Na mitologia, as sereias eram vilãs cruéis, destinadas a hipnotizar e afogar os gananciosos homens que as procuravam pela beleza e pelo lascivo fator carnal. Na minissérie da Netflix, a criadora Molly Smith Metzler inverte a lógica histórica e coloca quem assiste em pé de igualdade à protagonista.
Devon (Meghann Fahy) nunca se sentiu feliz ou realizada na cidade de Buffalo, onde mora com o pai sênil e acumula farras e traições, namorando por fora o chefe casado Ray (Josh Segarra). Quando, depois de outra prisão por dirigir alcoolizada, ela manda a mensagem-código para a irmã e não recebe resposta, decide tomar controle do destino.

Simone (Milly Alcock) trabalha numa paradisíaca residência praiana como assistente de Michaela (Julianne Moore), uma ricaça que gere um santuário de aves e gasta a fortuna do marido em bailes de gala e na folha de pagamento de centenas de funcionários. Fora de casa desde que largou a faculdade, Simone cortou laços com o pai, relapso no passado e quem a perdeu na briga pela custódia na justiça.
No encontro indesejado entre irmãs, fica claro que Simone está metida em algo incomum. Ela apagou a laser as tatuagens, trocou o estilo de roupa e de atitude, e vive para servir Kiki, o apelido que só ela tem direito de usar com a empregadora. Devon suspeita de um culto, ou uma seita muito bem organizada, que se esconde atrás dos pássaros e das vibes positivas que envolvem empregados impedidos de comentar o ambiente e até uma ex-esposa desaparecida.

Sereias, portanto, mira numa miríade de realidade e ficção que combina com os sons idílicos e a sirene alta que serve de trilha sonora, junto das ondas que quebram na praia e dos ganidos animais. Por outro lado, a atitude séria e sem tempo para brincadeira de Devon aterra a série num campo dividido.
Quem são as sereias que nomeiam a produção? Michaela comanda um exército de donas de casa dondocas com talões de cheque sem limite máximo. Simone encanta Ethan (Glenn Howerton), um quarentão que queima a própria herança sem ver a quem. E Devon, tentando fugir do álcool, troca a garrafa pelo sexo rápido com qualquer homem disponível, não demorando para reunir um trio de don Juans que a segue onde for preciso.

Porém, na raiz de todo mal, cresce a figura de Peter (Kevin Bacon), o dono da propriedade e detentor do dinheiro e do poder. Ele é relaxado, não entra na pilha de Michaela e comanda o castelo com calmaria e muita autoridade.

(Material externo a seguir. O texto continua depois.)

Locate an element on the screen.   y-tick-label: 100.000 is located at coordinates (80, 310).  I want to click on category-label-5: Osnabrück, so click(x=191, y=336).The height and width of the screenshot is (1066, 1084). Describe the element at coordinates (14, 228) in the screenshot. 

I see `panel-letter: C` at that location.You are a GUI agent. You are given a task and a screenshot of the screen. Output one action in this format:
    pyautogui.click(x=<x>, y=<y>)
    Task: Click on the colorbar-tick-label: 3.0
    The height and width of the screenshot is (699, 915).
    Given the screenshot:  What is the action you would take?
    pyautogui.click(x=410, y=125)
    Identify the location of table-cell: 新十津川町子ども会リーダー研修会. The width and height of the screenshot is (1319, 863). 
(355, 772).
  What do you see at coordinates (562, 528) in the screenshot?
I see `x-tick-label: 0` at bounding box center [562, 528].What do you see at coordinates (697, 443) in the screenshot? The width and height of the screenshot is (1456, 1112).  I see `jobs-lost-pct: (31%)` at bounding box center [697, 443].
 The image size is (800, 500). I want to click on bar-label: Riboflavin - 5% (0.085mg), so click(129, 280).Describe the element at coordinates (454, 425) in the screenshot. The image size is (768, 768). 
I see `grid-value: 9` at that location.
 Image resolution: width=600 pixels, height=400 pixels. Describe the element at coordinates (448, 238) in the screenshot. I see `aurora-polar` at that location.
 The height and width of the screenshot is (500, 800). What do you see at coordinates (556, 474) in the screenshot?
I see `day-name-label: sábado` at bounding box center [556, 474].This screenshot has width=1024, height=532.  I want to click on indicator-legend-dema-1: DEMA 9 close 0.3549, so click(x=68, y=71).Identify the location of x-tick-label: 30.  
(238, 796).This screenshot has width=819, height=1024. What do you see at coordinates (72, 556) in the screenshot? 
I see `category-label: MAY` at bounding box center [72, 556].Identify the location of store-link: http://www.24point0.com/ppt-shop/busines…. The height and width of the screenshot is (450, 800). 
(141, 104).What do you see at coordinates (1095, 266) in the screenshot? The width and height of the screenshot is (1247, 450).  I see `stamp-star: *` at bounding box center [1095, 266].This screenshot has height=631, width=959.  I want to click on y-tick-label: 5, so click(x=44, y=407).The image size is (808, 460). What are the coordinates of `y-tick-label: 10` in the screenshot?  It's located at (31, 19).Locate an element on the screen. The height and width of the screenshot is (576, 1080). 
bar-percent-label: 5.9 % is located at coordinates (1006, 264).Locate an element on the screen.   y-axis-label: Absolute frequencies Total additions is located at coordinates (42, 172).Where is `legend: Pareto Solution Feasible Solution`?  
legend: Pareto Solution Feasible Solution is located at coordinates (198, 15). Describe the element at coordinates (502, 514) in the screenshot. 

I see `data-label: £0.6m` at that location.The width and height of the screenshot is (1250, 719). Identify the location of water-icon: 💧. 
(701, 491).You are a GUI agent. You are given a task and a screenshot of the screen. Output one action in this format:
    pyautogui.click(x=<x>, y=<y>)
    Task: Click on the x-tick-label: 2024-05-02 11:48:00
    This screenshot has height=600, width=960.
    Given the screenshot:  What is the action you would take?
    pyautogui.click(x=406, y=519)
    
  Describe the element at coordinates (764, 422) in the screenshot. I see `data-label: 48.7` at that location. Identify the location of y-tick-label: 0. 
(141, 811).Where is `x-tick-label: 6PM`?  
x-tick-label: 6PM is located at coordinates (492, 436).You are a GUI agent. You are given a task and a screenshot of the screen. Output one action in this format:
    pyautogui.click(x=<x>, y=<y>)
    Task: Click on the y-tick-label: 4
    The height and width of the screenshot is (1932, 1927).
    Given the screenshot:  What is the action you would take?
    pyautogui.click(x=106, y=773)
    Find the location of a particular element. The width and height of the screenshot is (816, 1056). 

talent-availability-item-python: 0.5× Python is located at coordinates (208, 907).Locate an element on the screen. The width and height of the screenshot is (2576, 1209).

Jose (Felix Solis), o motorista que também atua como faz-tudo e seu braço-direito, deixa claro para a patroa que, apesar de tudo, quem dá as cartas ali é o senhor Kell.
Em cinco episódios, Sereias brinca com o horror situacional só para entender, tarde demais, que a história muito mais se beneficia do humor que divide as classes sociais. Quando Bruce (Bill Camp), aparece por acaso no local, as filhas reagem mal – mas o roteiro finaliza a alquimia que toda “série limitada de prestígio” quer criar para si.

A primeira temporada de The White Lotus reconfigurou a mente dos produtores de Televisão, que tentam incessantemente recriar a atmosfera paradisíaca que contradiz os temas violentos e inescrupulosos do roteiro. Aqui, os ricos não são perseguidos e exterminados: Simone quer se juntar à mesa, e Devon quer entender o limite entre o proveito e o abuso.
No episódio 4, Persephone, os personagens se reúnem num jantar desconfortável e terrivelmente cômico, tirando da cena o melhor que Sereias propicia em sua total duração. É interessante ver os pobres coitados de Buffalo enxergando a vida boa que o 1% desfruta sem perceber; isto, é claro, aliado ao olhar de pena e ambivalência que Peter e cia despejam nos hóspedes.

Baseando-se numa peça de teatro, Elemeno Pea, escrita por ela mesma, Metzler recruta para a direção três nomes distintos: Nicole Kassell (de Watchmen e The Leftovers), Quyen Tran (de The Pitt) e Lila Neugebauer (de Passagem e Maid). As mulheres navegam pela atmosfera difusa da produção, vertendo para o quê teatral das discussões e dos cenários, que são poucos e costumeiramente são preenchidos por conversas e brigas comedidas.
De maneira surpreendente – e sem o apoio de grandes veículos ou campanhas recheadas de eventos, Sereias apareceu em 4 categorias do Emmy 2025: Direção, Montagem e Figurinos Contemporâneos, para o episódio Exile, e Melhor Atriz em Minissérie para Meghann Fahy. Superando séries tidas como favoritas, o conto de mistério e riquezas da Netflix encantou, também, os votantes da Academia.